“Deletion of data and a possible fine.” Oh no, how will the billion dollar company cope with a $2m fine that all goes to the corrupt government officials anyway.
Fine is just the warning. Noncompliance can get the company kicked out of France/EU.
I’ll believe it when it happens ONCE.
To be fair, GDPR fines can go up to 2% of worldwide revenue. Meta was hit by a $1.3G fine just this year, which for 2022 fiscal year ($116.6G) accounts for 1.1% of their revenue.
But yeah. Most fines are mostly just the cost of business for those billionaire companies, and the ones that may not be, the army of lawyers they pay a fortune to have on payroll to fight tooth and nail against them is cheaper than what those fines really end up costing them.
2% of revenue is nothing
They’ll just cut 10% of workers out and the extra 8% goes to corporate bonuses
Have they paid it?
The DPC also acknowledged it had been overruled by the European Data Protection Board, a body comprising EU member state data and privacy regulators, on some aspects of its decision.
LOL
Are you suggesting they can not pay and still operate in EU? If so, based on what?

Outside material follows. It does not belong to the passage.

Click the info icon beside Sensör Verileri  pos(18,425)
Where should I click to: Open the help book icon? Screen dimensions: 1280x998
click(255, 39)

And what are you LOLing about? Did you read the next sentence? Did you understand it?
One tip for ousting certain leaks is with gmail you can setup an email address like youremail+scummycompany@gmail.com you just have to forgo the login with google bit
I can imagine that spammers nowadays can write a simple script that drops everything from the + to the @, so while that may work for some spammers, others will just use your normal email address. I’ve resorted to creating a catchall for my personal domain. Also not ideal, but it’ll hopefully take them a while to figure that one out for everyone using their own domain.
A better tip is to buy a domain with an email forwarder configured. I have an infinite number of emails and I can see who’s selling my data by checking what the email user is set to, since I usually sign up with an address related to the service I’m using.
Some apps let you create an email account first then link socials/OAuth providers on top, so there’s that. But other times it’s indeed a good solution. Unless the site uses validation that doesn’t allow for subaddress extension.